La palla, quindi, è nel campo dei partiti della Grosse Koalition. L’Spd ha tutta l’intenzione di vendere cara la pelle. Fin dai primi colloqui ha evidenziato le sue richieste, ha preteso “concessioni” per dare il suo consenso a entrare nelle trattative di coalizione. D’altra parte, la disfatta elettorale porta al rinascere di vecchie faide interne mai sopite. Il leader de giovani socialdemocratici, Philipp Türmer, ha accusato l’attuale co-presidente del partito Lars Klingbeil, di essere «uno degli architetti del fallimento» e nonostante questo di voler «afferrare la presidenza del gruppo parlamentare». L’altra co-presidente del partito Saskia Esken non sembra intenzionata a lasciare, ma le pressioni dal basso crescono.
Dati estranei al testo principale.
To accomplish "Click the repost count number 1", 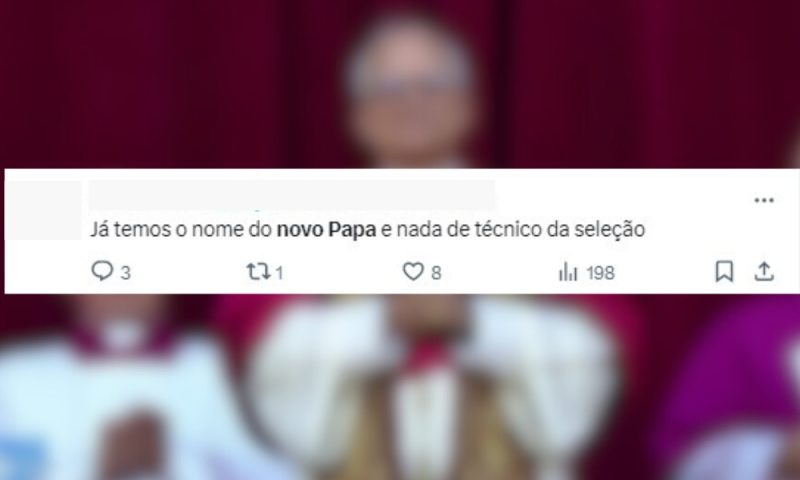I will click(x=279, y=273).
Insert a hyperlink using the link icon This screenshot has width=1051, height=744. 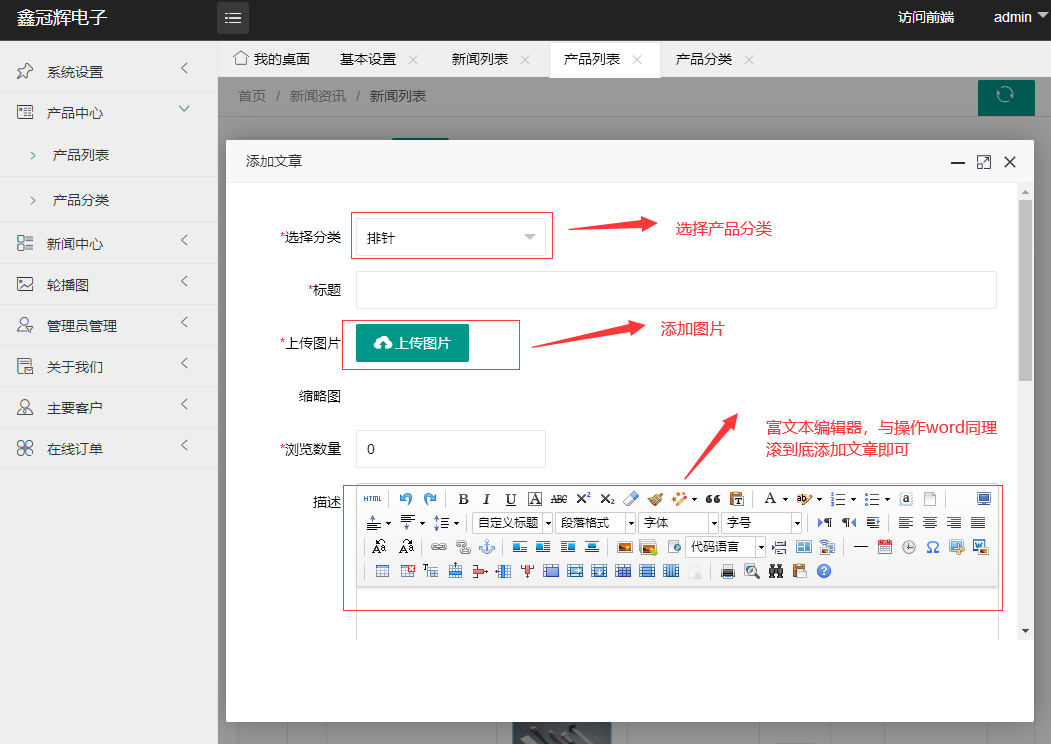438,547
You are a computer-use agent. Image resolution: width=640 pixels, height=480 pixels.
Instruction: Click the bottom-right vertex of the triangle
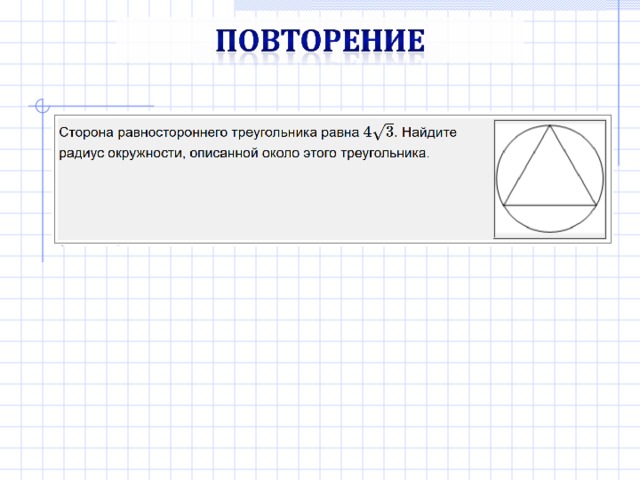click(596, 205)
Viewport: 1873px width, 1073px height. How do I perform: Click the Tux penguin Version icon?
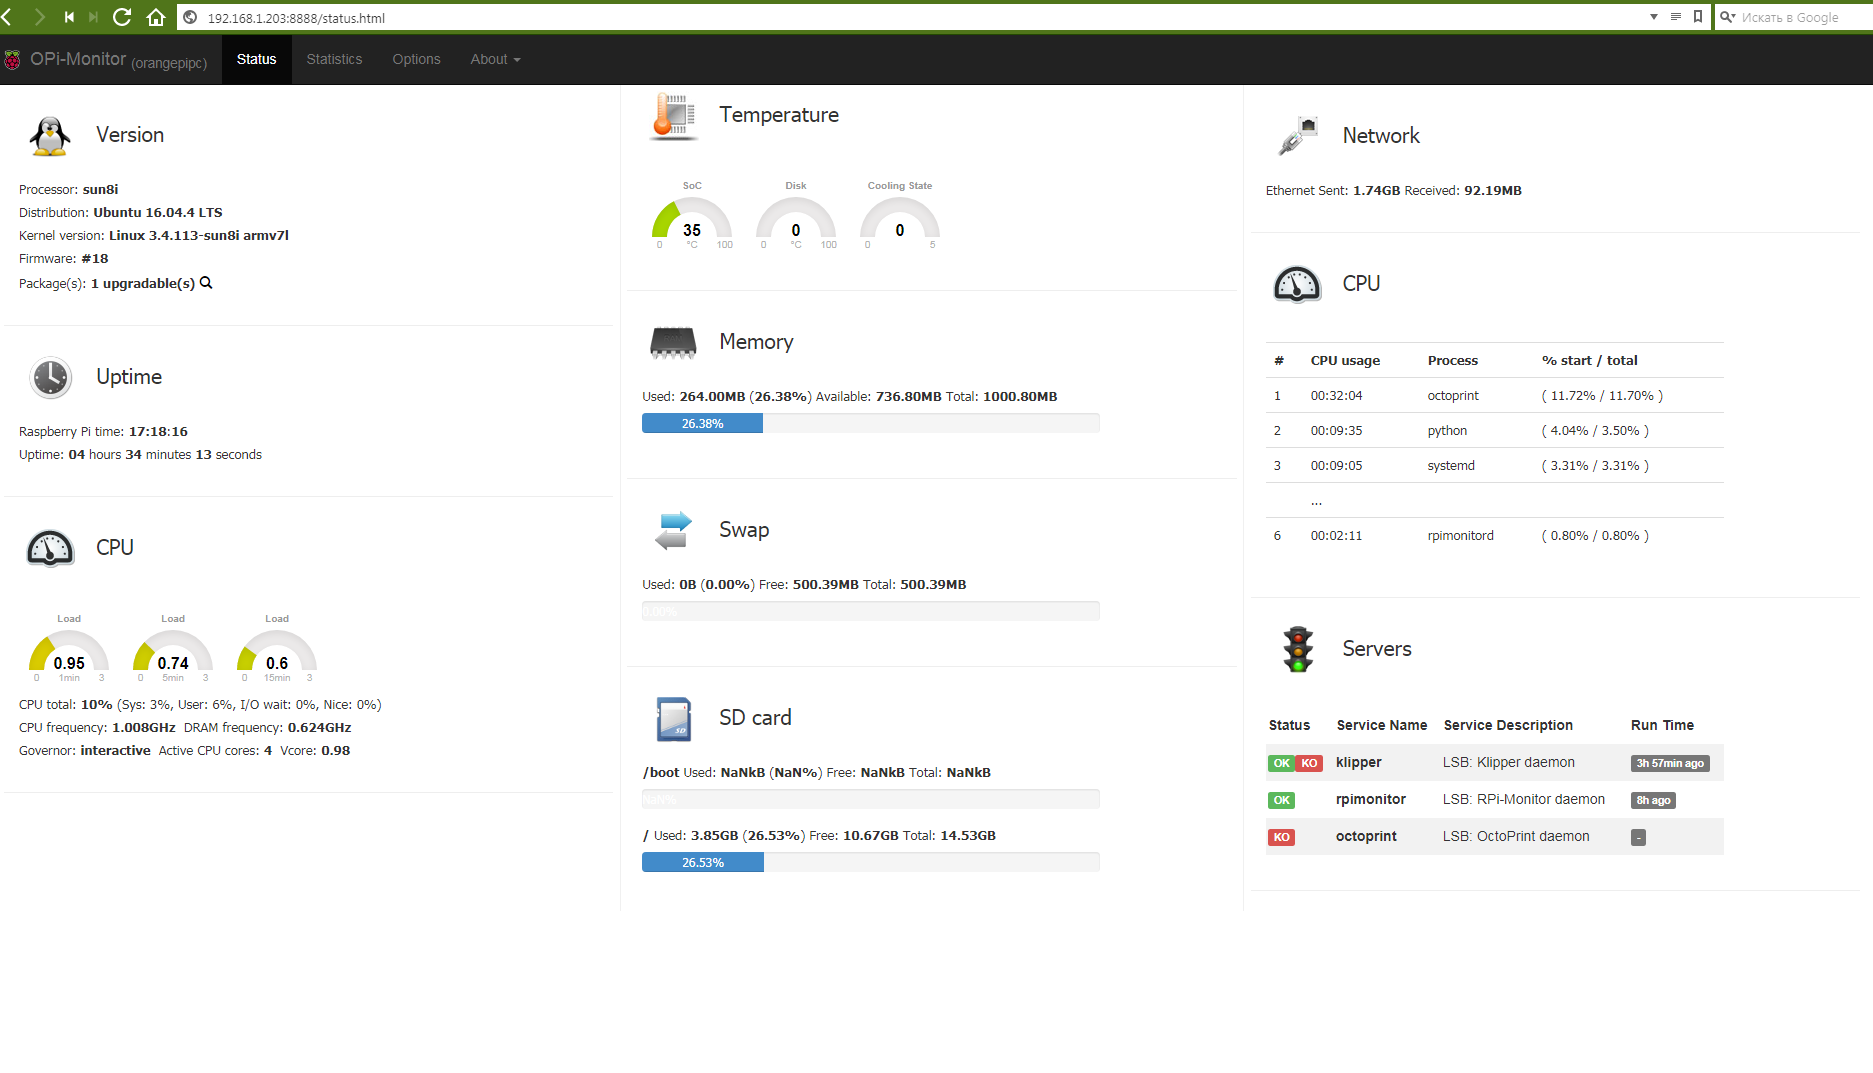pos(50,136)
È prevedibile una lotta per i posti apicali anche tra i più amati nel gradimento popolare, il ministro della Difesa Boris Pistorius, e la vecchia guardia, come l’attuale capogruppo del partito uscente Rolf Mützenich. Sullo sfondo la vera minaccia è il tempo che scorre. Il partito socialdemocratico ha procedure lunghe ed elaborate per cui tutte le scelte alla fine devono essere condivise e approvate dagli iscritti. Ancora una volta il mondo dovrà attendere la Germania.